Mas esse sentimento foi muito breve. Um mínimo som, extremamente sutil surgiu por trás deles. Parecia com algo se movendo rapidamente naquele ponto escuro. O barulho surgiu e logo em seguida pareceu se mover para o lado oposto e desaparecer. Parecia que algo tinha circundado eles em uma velocidade inacreditável e desaparecido. Se algo estivesse tão perto, se movendo atrás deles, tinha parado naquele ponto e ficado imóvel. Então se moveu de novo. Dessa vez, um som mais pesado, como se algo gigantesco estivesse novamente correndo em círculos ao redor deles. O peso dos passos era ampliado pelo pavor que tinha voltado com tudo para eles. Alguma coisa corria ao redor da clareira.
Apreensão. Medo.

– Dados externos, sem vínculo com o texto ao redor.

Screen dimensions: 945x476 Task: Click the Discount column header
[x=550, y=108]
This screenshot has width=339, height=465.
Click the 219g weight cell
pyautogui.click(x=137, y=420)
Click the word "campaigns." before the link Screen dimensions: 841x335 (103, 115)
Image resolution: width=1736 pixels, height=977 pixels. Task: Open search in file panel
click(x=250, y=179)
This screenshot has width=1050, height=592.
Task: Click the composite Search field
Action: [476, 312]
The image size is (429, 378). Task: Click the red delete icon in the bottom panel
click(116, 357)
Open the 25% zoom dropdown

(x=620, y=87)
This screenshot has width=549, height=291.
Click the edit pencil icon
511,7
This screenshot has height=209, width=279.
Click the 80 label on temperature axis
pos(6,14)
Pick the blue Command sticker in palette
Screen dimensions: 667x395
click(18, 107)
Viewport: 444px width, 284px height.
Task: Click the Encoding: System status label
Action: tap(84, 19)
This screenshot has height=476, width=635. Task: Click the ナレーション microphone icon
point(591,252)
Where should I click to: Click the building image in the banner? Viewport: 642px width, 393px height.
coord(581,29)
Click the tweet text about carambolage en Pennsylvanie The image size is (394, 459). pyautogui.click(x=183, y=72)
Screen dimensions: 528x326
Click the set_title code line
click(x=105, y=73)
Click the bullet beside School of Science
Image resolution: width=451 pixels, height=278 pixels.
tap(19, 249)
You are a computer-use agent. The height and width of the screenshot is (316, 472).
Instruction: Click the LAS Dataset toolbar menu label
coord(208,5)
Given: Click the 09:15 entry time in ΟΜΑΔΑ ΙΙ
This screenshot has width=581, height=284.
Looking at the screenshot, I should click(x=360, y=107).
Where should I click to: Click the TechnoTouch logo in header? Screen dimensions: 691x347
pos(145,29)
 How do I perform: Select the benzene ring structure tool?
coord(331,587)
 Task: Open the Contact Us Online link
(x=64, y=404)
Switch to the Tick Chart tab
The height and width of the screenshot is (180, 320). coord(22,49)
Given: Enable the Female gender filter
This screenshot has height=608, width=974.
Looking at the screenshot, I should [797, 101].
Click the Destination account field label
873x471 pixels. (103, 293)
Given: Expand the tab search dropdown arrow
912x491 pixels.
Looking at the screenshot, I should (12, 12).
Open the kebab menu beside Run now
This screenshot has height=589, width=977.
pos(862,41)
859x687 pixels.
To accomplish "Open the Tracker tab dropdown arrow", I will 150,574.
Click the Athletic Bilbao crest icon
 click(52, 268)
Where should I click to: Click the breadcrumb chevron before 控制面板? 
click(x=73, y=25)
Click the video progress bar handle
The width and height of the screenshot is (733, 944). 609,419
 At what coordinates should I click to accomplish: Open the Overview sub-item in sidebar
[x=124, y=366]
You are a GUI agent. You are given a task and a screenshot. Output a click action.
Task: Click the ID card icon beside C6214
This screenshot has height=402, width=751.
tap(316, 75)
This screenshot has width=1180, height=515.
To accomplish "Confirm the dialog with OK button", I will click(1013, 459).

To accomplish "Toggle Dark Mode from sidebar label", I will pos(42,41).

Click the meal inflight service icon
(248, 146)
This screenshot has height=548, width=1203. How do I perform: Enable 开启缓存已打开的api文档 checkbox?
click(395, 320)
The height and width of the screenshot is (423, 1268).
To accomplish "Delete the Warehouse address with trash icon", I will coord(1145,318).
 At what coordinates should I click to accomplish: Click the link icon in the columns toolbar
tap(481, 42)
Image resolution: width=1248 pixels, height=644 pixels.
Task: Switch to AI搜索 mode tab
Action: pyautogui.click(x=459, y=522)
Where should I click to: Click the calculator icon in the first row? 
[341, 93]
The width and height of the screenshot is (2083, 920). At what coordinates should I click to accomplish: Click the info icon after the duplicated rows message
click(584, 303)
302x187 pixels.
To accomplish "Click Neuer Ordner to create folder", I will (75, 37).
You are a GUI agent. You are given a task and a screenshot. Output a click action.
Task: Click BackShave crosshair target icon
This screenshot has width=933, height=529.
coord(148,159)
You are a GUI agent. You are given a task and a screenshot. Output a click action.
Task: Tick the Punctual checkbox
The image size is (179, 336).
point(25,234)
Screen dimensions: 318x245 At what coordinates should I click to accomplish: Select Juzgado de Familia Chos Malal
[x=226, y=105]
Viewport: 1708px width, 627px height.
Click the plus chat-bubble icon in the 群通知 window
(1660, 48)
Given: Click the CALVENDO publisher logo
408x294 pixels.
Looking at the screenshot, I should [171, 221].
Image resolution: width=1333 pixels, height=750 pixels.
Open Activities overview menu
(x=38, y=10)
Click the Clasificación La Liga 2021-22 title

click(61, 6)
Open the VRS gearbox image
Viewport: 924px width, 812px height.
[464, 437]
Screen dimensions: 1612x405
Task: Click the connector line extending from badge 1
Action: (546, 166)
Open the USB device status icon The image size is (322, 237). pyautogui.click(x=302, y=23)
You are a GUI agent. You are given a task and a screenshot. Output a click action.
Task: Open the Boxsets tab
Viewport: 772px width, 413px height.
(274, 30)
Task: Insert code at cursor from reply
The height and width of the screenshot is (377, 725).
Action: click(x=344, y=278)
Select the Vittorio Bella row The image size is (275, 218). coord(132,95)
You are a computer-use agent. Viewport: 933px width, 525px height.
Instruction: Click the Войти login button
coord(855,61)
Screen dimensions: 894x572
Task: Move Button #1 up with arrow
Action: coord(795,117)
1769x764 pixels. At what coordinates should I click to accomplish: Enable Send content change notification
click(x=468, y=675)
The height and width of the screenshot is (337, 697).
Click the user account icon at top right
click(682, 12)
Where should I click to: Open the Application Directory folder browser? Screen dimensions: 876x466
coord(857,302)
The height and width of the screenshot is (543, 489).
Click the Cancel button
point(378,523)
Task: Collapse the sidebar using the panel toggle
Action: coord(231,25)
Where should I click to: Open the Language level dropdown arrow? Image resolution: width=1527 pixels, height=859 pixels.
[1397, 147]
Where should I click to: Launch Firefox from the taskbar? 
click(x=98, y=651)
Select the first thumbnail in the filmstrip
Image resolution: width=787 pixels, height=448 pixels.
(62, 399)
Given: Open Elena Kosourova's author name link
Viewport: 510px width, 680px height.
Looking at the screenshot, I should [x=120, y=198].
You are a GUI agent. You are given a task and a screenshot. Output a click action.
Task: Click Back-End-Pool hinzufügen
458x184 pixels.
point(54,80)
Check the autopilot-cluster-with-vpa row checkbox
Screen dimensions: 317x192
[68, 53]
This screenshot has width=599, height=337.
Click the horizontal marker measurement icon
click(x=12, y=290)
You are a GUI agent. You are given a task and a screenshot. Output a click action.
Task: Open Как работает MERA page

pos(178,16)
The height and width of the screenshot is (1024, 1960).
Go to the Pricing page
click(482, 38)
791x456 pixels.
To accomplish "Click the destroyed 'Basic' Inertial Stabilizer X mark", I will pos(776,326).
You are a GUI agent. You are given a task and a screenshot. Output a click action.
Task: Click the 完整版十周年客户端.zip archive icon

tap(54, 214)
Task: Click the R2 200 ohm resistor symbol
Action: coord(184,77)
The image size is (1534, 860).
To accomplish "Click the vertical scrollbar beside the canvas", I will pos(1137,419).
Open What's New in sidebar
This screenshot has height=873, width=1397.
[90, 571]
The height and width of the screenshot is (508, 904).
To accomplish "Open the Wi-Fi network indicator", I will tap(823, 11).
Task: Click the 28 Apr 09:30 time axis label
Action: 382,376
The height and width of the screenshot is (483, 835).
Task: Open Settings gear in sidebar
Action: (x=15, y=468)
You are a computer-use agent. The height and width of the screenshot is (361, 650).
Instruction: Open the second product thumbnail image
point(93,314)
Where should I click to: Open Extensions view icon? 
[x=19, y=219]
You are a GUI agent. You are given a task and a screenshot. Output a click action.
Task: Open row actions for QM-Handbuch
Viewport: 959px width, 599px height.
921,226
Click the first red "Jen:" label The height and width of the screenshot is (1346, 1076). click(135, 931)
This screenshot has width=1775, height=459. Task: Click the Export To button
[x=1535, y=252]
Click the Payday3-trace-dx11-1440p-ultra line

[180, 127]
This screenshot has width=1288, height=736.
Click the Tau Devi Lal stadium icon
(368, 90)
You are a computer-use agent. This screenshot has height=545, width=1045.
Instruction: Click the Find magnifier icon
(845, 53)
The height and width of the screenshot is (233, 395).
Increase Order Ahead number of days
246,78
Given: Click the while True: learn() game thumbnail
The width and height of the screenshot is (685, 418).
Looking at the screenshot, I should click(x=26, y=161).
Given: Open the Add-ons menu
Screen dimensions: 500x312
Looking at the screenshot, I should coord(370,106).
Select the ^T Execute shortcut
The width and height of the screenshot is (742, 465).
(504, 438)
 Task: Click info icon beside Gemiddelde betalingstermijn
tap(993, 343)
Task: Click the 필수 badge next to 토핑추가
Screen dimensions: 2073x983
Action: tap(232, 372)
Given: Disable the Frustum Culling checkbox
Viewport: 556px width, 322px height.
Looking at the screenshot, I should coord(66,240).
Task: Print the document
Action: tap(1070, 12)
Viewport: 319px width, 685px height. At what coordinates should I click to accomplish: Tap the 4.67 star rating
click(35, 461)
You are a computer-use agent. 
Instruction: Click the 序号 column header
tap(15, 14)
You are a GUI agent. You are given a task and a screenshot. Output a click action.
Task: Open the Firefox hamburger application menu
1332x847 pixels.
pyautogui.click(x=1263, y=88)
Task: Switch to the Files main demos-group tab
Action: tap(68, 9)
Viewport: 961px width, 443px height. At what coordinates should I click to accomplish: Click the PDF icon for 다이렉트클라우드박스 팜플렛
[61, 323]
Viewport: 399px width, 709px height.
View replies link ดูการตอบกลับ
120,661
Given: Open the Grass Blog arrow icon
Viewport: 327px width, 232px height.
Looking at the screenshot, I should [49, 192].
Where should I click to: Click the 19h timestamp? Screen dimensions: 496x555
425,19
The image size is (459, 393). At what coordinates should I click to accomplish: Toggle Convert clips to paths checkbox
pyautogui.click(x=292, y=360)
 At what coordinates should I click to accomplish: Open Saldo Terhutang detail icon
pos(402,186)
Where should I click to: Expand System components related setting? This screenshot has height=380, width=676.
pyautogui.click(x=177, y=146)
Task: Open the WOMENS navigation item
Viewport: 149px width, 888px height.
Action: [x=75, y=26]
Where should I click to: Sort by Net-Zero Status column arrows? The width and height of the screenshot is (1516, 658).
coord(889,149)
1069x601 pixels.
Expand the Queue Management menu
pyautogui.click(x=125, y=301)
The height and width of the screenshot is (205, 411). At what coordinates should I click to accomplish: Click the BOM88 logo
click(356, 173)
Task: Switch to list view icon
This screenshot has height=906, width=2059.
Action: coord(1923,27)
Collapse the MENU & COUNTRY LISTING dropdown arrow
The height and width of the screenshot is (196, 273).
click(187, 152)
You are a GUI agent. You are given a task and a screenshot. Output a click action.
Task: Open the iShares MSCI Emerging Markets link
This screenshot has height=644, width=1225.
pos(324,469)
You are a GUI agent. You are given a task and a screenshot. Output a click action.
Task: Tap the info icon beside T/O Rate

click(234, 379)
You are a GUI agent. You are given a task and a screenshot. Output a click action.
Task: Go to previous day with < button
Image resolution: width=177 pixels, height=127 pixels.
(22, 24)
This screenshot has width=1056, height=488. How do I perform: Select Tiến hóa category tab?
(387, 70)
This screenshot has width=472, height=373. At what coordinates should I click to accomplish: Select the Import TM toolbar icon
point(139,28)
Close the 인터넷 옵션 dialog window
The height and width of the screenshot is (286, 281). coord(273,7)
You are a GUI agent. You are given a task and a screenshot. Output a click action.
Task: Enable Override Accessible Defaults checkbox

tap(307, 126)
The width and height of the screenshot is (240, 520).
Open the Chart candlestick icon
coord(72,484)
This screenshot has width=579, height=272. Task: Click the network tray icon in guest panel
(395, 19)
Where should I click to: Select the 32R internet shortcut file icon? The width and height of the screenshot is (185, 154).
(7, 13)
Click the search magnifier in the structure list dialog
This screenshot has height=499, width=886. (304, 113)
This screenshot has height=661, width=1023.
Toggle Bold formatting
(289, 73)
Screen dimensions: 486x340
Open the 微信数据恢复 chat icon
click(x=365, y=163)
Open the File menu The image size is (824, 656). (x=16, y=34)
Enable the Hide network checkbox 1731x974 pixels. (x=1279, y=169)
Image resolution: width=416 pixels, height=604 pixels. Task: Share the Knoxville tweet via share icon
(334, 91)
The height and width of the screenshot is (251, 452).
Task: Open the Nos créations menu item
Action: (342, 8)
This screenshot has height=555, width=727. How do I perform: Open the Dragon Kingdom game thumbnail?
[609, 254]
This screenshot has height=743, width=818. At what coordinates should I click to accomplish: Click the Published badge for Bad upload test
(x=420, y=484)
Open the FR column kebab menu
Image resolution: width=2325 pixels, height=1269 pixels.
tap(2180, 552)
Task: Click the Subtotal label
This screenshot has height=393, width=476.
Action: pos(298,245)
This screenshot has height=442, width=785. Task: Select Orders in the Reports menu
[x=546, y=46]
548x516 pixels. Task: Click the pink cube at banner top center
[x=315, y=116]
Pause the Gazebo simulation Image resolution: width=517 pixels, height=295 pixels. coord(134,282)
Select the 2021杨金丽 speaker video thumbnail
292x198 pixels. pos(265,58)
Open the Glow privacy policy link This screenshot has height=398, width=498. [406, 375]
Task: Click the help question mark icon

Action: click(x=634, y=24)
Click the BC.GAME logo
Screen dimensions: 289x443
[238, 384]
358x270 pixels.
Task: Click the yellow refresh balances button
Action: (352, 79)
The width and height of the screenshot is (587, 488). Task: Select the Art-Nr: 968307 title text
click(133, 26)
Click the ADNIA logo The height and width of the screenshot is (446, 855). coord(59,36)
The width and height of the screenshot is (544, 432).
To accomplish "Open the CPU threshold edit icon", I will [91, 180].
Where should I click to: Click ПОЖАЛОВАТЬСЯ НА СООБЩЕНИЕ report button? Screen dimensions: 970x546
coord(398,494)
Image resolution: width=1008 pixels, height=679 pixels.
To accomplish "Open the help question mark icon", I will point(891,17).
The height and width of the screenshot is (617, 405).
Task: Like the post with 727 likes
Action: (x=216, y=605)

Suor frio. Aquilo estava despertando novamente um medo primitivo nos dois homens mais velhos. A criança já chorava em silencio e tremia, tentando se espremer entre os dois para ficar o menos vulnerável possível. Os olhos semicerrados, somente com espaço suficiente para que as lágrimas escorressem e para que o mínimo de luminosidade entrasse, mas não o suficiente para ver qualquer coisa ao seu redor. Mas infelizmente, a audição é o sentido do medo, e isso ele não conseguiria controlar.
Um uivo era algo totalmente inesperado naquele ambiente. Lobos não existiam no país e há anos não se ouvia falar nem de matilhas de cães selvagens na região. Animais desse porte não vivem em ambientes assim, não existiam fazendas ao redor, era muito afastado da cidade, maioria já teria morrido na rodovia. E o peso daqueles passos, nem de longe seria de um canídeo. Nem uma matilha emitira sons daquela forma, que pareciam pertencer a um único animal.
Mais uma vez, um novo barulho chama a atenção dos três. De novo, algum animal muito pesado e rápido passou correndo perto das árvores e sumiu.
A sensação da espreita e de assustar as presas despertava os piores instintos na besta, que ficava imóvel por alguns segundos e logo corria para outro lugar. A cada movimento, ele sentia uma nova onda daquele cheiro inebriante de medo voando para dentro de suas narinas. O momento exato se aproximava. Instintivamente, ele sabia que o medo deixava a carne mais saborosa, e aquela dança apavorante, garantiria que isso acontecesse.
Mais alguns segundos de silencio na clareira. Os dois homens patrulhavam todos os lados da melhor maneira que podiam. Enquanto isso, o garoto tentou controlar as lágrimas e percebeu que eles estavam virando-se rápido demais, pareciam olhar para todos os lados, mas não enxergar nada. Ele então resolveu virar a cabeça para trás, na direção limpa do acampamento. Ao longe, no meio do breu criado pela parede de árvores, o garoto avistou dois pontos vermelhos brilhantes vidrados na direção da clareira. Aqueles dois faróis vermelhos estavam do lado oposto de onde tinha vindo o último barulho. O que quer que fosse, tinha chamado a atenção para um lugar, e se movimentado sorrateiramente para outro. Abrindo um ponto cego na formação defensiva da dupla desordenada.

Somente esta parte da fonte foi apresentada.